▶ _TASK DETAILS_
Please return only the lines from the one with "Where should I" through the final line of the data, unchanged, with pictures omitted.

▶ _AVAILABLE RECORDS_
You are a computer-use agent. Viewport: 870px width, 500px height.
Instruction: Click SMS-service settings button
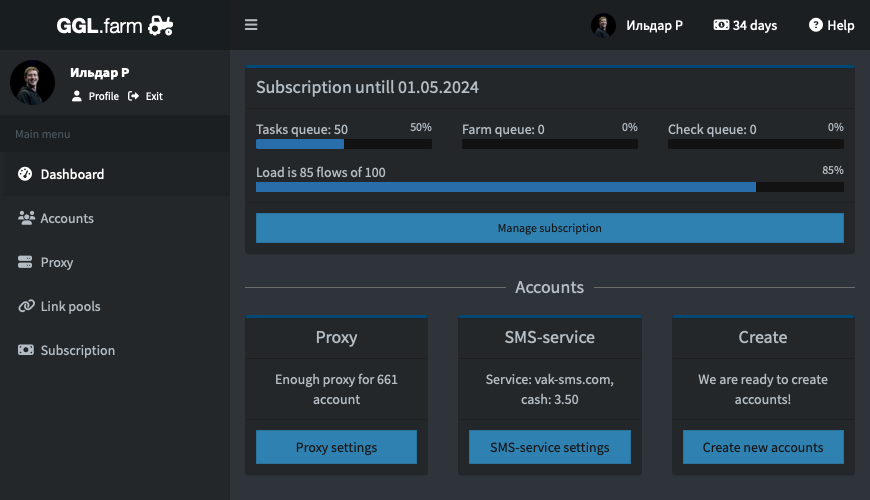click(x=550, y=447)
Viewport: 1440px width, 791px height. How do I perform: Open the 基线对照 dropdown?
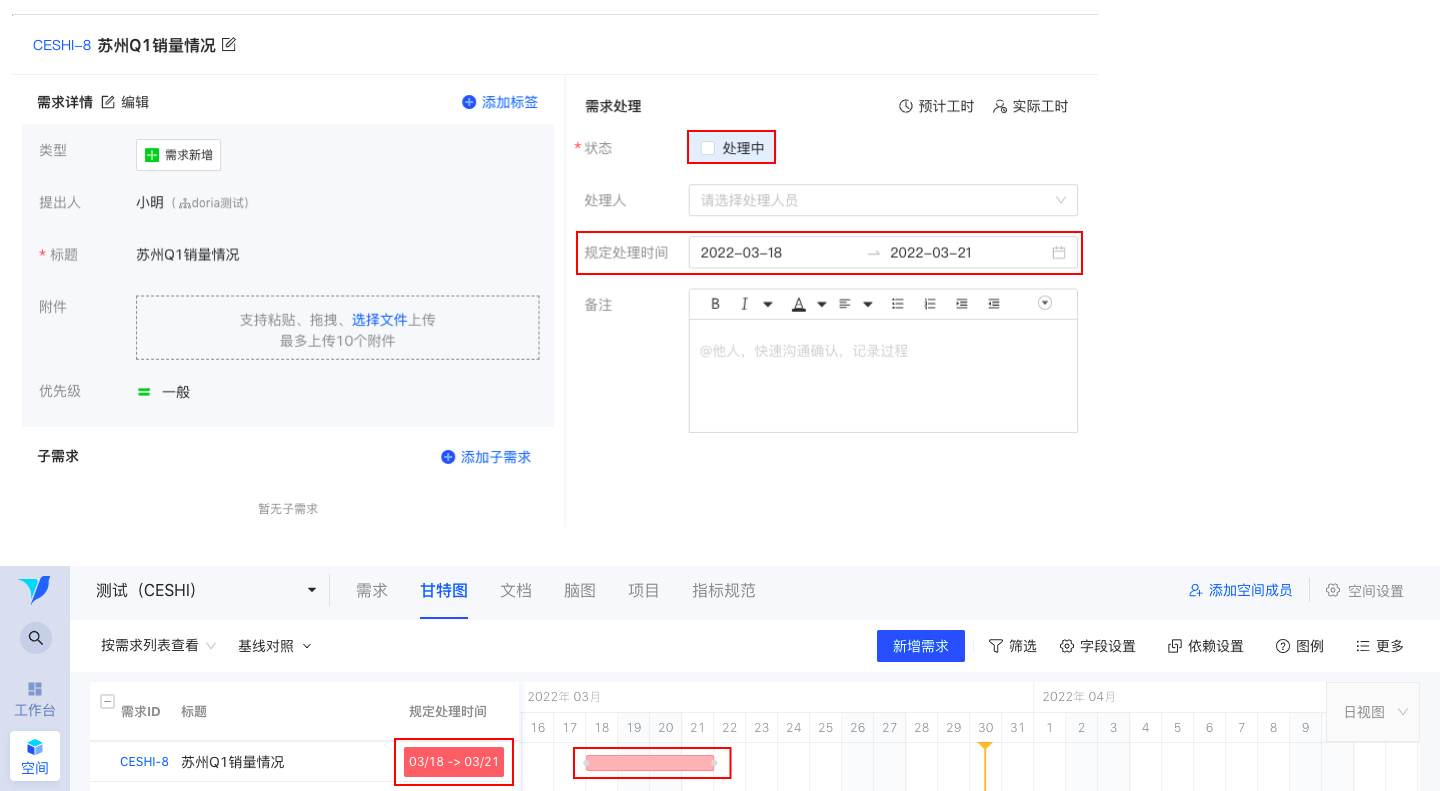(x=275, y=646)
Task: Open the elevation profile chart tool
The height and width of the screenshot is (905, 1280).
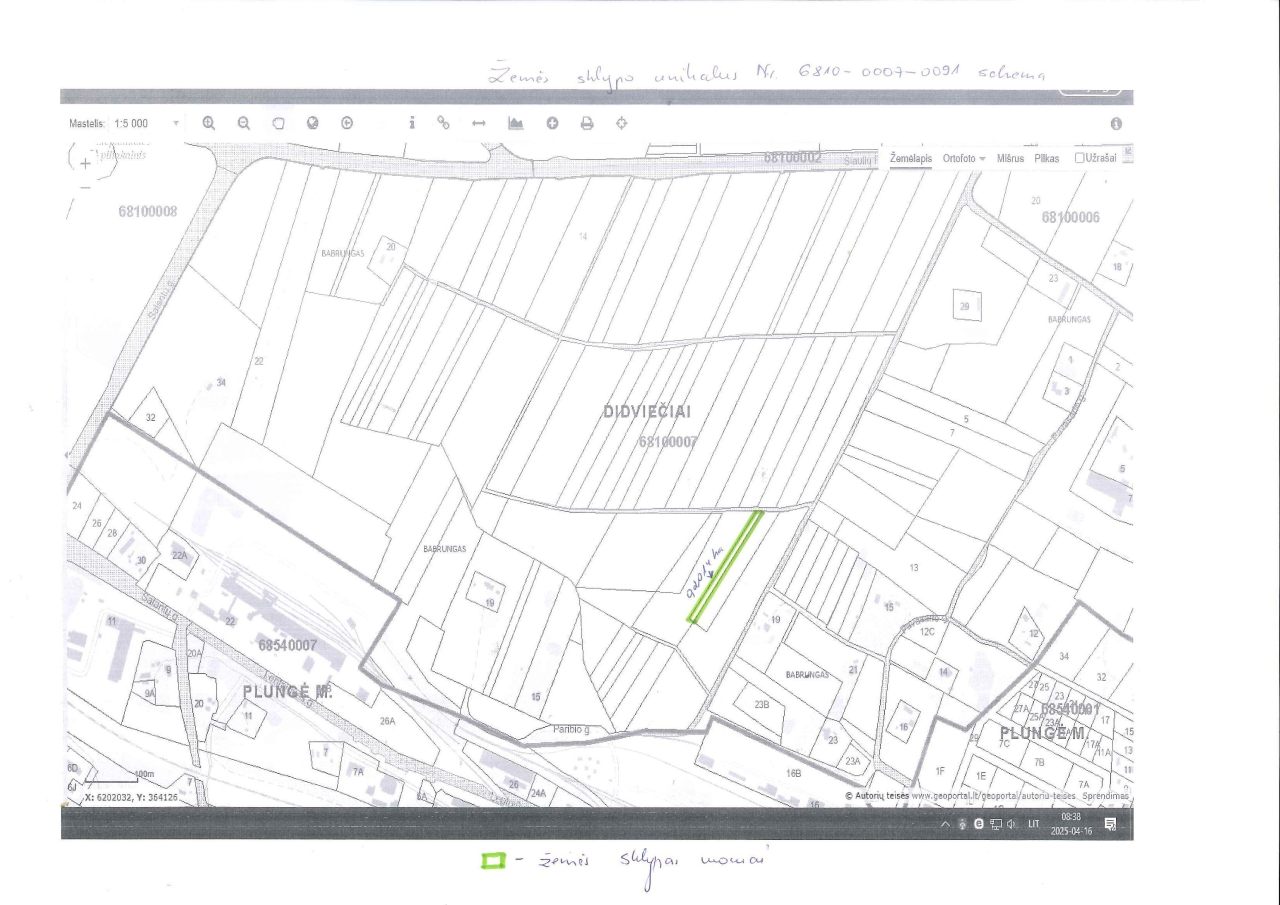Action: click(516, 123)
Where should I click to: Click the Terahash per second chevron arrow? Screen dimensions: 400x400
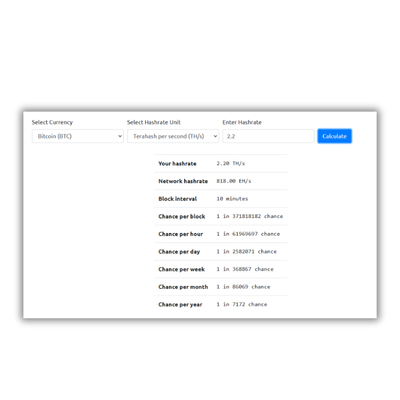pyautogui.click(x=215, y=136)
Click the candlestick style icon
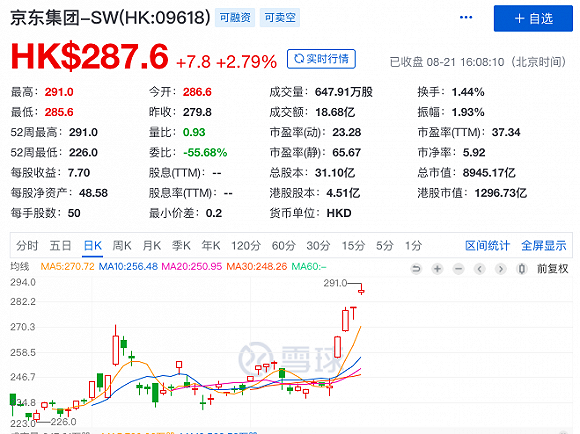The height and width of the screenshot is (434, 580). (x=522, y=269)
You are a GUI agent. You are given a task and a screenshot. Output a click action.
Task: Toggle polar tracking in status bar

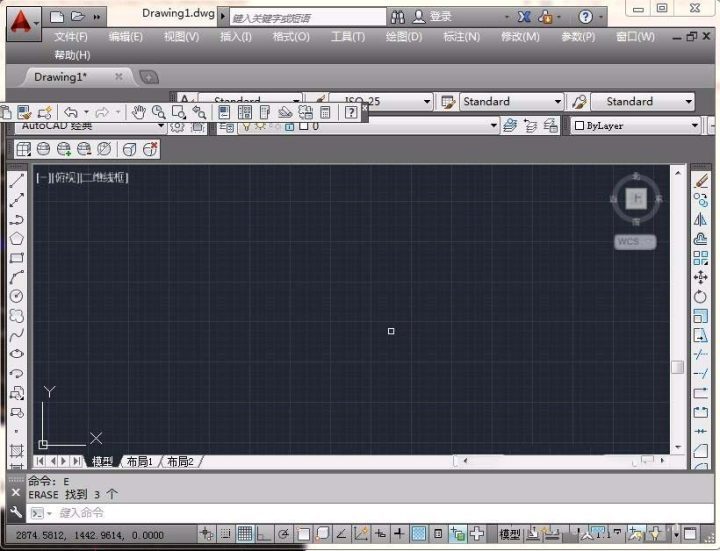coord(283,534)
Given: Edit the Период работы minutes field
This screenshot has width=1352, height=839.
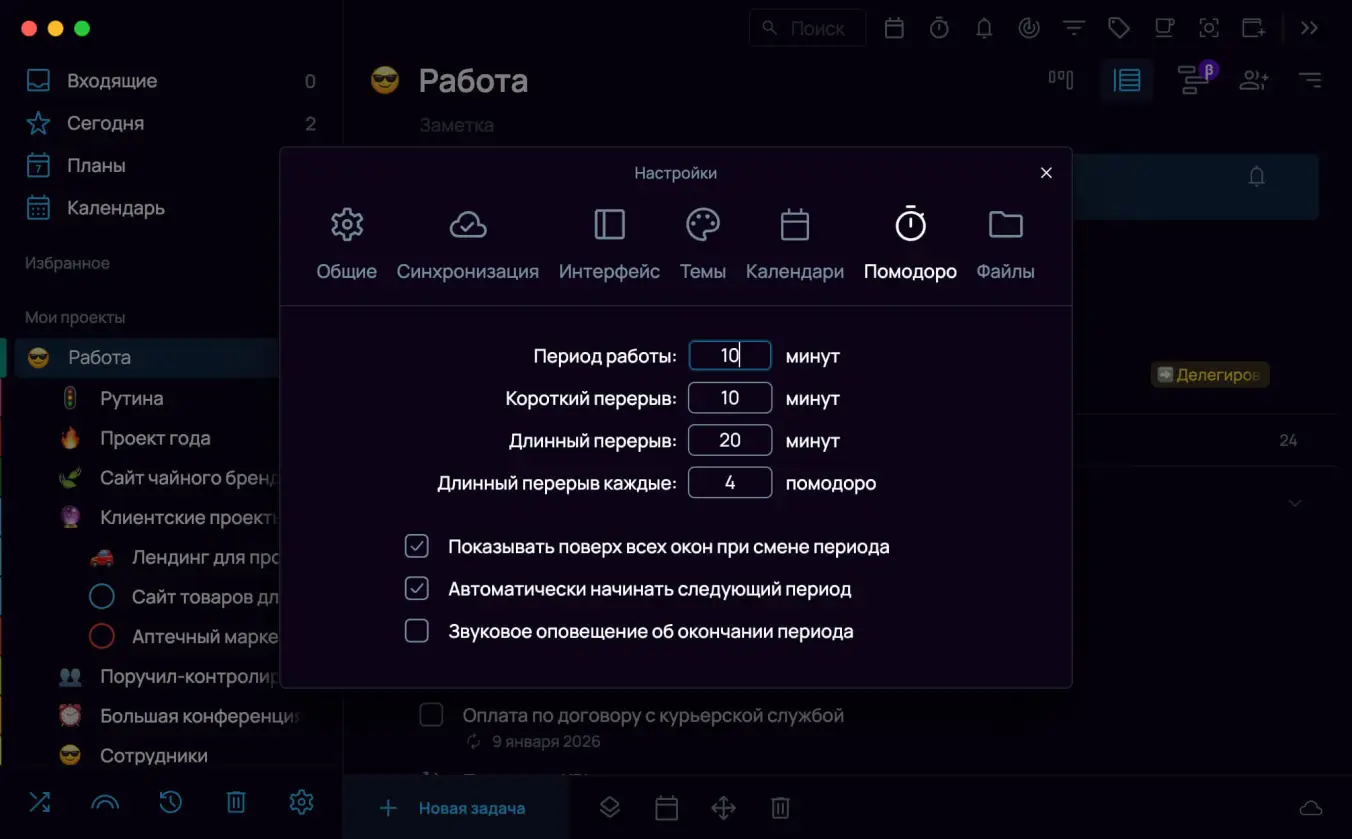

▶ _RESPONSE TO THE TASK_
Where should I click to: Click the Terahash per second chevron arrow? Screen dimensions: 400x400
pyautogui.click(x=215, y=136)
Click the candlestick style icon
The height and width of the screenshot is (434, 580). (x=522, y=269)
You are a GUI agent. You are given a task and a screenshot. Output a click action.
Task: Toggle polar tracking in status bar

coord(283,534)
Given: Edit the Период работы minutes field
This screenshot has width=1352, height=839.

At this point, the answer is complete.